PASAJE CITADO ▸
⟨

2.3. París de duelo
- José Carlos Mariátegui
1Un gran incendio ha destruido el Moulin Rouge”. Son las solas palabras en que el cable nos cuenta la destrucción del fantástico centro de fiesta y de placeres de la Ville Lumière. Nada se nos dice de las circunstancias en que se produjera la catástrofe, nada de la impresión que ha causado en París, nada del duelo que aflige a todos los bon viveurs y a todas las cocottes de la gran metrópoli.
Y es que esa única y lacónica noticia dice casi todo lo que precisa saber y sugiere casi todo lo que puede haberse realizado.
La casa de la alegría, la aladinesca mansión que era emporio del amor y del champán ahí hermanados, no existe ya. Un hacinamiento de escombros dice el lugar donde la población elegante de París y los paseantes del mundo entero agotaran el vino rubio de las vegas que fertiliza hoy la sangre de miles de soldados y se embriagaran de alegría, de luces y de alocadas y reidoras armonías.
Fue quizá de noche, en una noche clamorosa y orgiástica, en que el alma del París nocturno y divertido se estremecía en una convulsión de placer, cuando prendió el incendio destructor.
Las llamas penetraron asfixiantes a los salones llenos de luz y de colores y espantaron a las parejas que danzaban siguiendo voluptuosas las fugas y los ritornellos del país cadencioso y del tango rítmico. Y de las manos ensortijadas de los trasnochadores y de las manos leves de las cocottes se escaparían las copas cien veces besadas para hacerse añicos en el suelo e inundar el Moulin Rouge con una caprichosa carcajada de cristal. Habría sido el fin más hermoso y pintoresco del alegre restorán. Fin un poco poético, como gustara a los que como el cronista tienen un sentimentalismo irreductible que tan rotundos desprecian los hombres positivos, los hombres utilitarios que saben estar con el siglo. Fin de orgía sardanapalesca, trágico y violento, que habría dicho a los que practican la sana y fácil filosofía del placer, los dolores, las amarguras, las angustias que ponen un rumor de lamentación y de queja en el silencio de las noches calladas y que no llegan a los centros mundanos donde vibra el torbellino de quienes se divierten.
Pero, si así no ha ocurrido el fin del Moulin Rouge. Si la ironía de las cosas humanas lo ha hecho vulgar, grotesco. Si ha sido a una hora cualquiera silenciosa en que la casa de la alegría se reparaba de su trasnochada. Si ha sido cuando la luz del día opacaba y empobrecía las cristalerías multicolores y deslumbrantes. Si ha sido cuando la ciudad estaba llena de bullicio y se agitaba entre un clamor de trabajo y de vida. Si ha sido un descuido de cocina, un mísero y ridículo descuido. Si ha sido un fin vulgar, prosaico, torpe, cabe decir que el Moulin Rouge ha muerto triste y miserablemente. La que fuera mansión de locas alegrías, solo podía acabar en medio del desenfreno báquico de una fiesta pagana.

⟩

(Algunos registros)

⟨

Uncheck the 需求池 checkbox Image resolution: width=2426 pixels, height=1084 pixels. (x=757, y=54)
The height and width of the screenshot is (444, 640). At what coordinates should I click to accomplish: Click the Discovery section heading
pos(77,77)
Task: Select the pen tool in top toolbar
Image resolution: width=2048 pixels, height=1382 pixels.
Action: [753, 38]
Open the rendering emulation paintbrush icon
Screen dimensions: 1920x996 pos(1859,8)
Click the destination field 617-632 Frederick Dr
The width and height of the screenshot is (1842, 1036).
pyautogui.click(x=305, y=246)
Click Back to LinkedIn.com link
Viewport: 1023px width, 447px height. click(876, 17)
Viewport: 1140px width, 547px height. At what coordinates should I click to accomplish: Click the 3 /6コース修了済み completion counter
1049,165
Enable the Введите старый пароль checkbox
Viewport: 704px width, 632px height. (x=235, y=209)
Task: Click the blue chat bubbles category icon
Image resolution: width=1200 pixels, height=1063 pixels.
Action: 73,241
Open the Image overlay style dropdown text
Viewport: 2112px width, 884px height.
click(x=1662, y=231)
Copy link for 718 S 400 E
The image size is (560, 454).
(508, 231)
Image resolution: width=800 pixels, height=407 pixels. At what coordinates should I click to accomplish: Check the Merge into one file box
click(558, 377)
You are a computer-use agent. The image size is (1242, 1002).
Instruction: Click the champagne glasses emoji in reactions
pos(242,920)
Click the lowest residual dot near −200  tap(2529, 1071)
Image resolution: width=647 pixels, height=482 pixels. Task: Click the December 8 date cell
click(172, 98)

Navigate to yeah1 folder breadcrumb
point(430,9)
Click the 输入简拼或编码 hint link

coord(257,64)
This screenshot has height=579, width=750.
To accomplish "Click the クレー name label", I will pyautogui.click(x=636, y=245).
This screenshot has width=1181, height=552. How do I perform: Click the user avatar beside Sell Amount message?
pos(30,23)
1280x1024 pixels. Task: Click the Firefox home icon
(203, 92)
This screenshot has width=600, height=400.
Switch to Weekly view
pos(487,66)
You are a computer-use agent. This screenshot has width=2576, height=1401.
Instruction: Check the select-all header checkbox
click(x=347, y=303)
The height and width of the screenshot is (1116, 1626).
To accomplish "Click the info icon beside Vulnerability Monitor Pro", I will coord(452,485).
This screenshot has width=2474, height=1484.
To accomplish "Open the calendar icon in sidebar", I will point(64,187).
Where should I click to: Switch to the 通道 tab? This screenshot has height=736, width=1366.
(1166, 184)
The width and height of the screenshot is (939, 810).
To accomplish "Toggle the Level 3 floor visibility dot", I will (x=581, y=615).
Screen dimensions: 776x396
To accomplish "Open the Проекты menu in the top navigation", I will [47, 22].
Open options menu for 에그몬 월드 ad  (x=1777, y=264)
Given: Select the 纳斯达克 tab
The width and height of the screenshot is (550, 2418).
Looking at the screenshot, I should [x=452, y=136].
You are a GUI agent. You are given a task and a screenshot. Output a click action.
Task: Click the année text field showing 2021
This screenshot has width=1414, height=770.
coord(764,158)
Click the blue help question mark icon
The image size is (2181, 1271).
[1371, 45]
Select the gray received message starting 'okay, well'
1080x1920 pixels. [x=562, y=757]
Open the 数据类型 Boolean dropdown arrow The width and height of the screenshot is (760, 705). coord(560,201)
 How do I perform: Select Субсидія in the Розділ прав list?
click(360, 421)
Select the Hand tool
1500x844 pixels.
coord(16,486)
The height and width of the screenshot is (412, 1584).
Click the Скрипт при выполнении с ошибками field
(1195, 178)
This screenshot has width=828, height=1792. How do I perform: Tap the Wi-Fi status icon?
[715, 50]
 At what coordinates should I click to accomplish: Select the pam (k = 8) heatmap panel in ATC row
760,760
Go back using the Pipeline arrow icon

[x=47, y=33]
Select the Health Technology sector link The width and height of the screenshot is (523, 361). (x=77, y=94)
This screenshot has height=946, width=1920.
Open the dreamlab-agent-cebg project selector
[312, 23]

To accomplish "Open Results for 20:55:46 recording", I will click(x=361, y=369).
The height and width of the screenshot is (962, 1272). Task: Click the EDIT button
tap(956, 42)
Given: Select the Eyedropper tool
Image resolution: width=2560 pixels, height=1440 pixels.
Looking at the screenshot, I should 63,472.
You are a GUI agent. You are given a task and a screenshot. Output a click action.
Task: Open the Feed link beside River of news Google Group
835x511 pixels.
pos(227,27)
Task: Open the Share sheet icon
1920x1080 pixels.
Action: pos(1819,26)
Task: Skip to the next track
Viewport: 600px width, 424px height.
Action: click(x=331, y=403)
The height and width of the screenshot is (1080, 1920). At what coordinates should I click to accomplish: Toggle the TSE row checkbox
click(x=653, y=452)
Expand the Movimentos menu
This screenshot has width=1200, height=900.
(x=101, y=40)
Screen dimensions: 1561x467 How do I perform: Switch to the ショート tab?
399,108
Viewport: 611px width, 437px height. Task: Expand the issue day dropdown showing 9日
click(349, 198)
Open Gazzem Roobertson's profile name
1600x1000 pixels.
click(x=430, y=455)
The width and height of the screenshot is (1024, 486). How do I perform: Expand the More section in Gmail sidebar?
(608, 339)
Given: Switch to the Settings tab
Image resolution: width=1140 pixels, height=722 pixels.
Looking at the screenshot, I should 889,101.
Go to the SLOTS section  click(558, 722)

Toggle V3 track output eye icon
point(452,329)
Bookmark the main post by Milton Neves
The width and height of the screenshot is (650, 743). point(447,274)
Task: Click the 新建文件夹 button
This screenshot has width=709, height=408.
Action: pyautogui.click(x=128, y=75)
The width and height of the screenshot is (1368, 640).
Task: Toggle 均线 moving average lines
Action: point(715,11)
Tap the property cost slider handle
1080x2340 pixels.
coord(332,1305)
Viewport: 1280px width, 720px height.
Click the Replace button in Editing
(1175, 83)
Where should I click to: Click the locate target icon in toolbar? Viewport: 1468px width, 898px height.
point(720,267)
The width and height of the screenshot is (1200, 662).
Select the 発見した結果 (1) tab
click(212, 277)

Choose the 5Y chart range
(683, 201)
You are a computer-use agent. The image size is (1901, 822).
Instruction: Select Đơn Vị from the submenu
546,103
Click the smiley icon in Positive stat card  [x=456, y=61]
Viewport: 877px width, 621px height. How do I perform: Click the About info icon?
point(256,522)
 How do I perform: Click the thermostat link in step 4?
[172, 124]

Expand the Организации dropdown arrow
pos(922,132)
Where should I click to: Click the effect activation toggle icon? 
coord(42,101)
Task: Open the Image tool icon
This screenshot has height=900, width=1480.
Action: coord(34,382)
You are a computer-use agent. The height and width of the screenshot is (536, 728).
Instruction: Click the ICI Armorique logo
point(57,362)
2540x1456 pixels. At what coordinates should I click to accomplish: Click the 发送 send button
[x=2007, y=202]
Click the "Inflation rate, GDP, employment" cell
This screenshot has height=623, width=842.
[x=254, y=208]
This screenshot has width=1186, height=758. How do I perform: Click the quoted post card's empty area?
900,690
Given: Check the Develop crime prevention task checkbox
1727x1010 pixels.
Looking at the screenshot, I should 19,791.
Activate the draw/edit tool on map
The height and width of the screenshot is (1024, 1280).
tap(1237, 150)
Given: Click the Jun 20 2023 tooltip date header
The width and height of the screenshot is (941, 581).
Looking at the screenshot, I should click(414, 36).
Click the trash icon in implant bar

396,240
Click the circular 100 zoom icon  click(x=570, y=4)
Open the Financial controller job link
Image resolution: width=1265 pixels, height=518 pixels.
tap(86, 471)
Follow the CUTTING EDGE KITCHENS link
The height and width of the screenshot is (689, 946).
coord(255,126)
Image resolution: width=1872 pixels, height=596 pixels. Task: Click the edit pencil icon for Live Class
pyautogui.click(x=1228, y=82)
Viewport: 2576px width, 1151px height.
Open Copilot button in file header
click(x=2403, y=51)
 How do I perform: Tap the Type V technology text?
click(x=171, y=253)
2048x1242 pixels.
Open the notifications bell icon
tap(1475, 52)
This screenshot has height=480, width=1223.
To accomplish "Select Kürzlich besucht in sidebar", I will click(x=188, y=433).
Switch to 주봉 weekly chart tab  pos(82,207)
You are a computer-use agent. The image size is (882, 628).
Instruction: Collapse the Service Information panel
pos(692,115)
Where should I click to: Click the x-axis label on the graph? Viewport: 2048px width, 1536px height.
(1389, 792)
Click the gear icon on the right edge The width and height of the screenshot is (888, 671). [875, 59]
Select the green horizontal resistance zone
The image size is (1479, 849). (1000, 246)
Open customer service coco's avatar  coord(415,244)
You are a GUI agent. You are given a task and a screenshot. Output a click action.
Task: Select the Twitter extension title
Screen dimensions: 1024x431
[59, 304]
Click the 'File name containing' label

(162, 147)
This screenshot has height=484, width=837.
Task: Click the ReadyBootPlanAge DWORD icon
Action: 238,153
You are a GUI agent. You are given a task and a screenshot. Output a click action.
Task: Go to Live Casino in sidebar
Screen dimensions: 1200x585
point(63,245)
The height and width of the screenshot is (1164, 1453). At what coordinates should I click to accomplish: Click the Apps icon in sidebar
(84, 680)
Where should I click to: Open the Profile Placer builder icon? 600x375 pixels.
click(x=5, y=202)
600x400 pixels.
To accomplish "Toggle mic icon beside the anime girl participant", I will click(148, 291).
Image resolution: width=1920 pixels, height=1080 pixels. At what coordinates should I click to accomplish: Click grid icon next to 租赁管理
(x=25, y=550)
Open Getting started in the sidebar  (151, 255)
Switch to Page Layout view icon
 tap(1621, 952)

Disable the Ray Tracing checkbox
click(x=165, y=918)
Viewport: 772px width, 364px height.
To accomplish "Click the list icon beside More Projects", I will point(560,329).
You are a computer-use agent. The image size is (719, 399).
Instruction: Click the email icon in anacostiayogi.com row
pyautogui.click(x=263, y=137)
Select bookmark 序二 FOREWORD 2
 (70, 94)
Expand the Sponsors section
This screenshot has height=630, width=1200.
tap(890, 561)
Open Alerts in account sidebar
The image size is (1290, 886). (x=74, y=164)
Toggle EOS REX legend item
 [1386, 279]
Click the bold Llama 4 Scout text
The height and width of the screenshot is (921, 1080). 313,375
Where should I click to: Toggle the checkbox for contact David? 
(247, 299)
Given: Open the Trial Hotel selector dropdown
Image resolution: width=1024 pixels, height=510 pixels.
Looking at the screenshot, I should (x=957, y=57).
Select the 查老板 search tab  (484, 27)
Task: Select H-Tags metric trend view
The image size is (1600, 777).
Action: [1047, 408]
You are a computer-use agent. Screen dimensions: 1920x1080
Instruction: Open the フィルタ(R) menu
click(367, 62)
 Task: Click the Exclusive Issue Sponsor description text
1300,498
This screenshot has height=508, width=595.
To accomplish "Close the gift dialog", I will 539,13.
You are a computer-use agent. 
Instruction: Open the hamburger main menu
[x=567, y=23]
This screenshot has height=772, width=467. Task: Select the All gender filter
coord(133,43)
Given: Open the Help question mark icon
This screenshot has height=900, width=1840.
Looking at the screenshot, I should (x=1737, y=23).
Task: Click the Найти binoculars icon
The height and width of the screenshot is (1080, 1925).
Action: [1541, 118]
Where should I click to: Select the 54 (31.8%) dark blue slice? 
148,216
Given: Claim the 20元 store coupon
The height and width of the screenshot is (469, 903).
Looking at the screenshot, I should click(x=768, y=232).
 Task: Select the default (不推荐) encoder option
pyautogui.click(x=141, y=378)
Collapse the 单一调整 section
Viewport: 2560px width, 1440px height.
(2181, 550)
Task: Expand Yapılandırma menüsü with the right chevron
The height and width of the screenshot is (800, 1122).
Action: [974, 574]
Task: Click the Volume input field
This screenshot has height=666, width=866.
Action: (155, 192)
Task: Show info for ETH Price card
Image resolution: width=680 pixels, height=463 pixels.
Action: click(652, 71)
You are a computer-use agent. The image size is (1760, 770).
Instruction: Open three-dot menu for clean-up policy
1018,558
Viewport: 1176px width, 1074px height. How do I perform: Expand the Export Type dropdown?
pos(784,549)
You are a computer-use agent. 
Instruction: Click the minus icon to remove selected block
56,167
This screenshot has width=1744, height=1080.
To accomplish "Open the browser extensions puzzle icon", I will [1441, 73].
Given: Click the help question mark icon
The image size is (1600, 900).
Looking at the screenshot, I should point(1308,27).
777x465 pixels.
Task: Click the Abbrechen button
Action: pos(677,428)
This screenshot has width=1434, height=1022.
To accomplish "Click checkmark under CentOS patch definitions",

⟩

CONSIGNA BREVE ▸
Responde estas preguntas sobre la crónica del incendio del Moulin Rouge:
1. ¿Qué señala ahora el lugar donde estaba el Moulin Rouge?
2. ¿Qué se escaparía de las manos de los trasnochadores y de las cocottes?
3. ¿Qué descuido menciona el último párrafo como posible causa del fin?

RESPUESTA COMPLETA ▸
1. Un hacinamiento de escombros.
2. Las copas cien veces besadas.
3. Un descuido de cocina.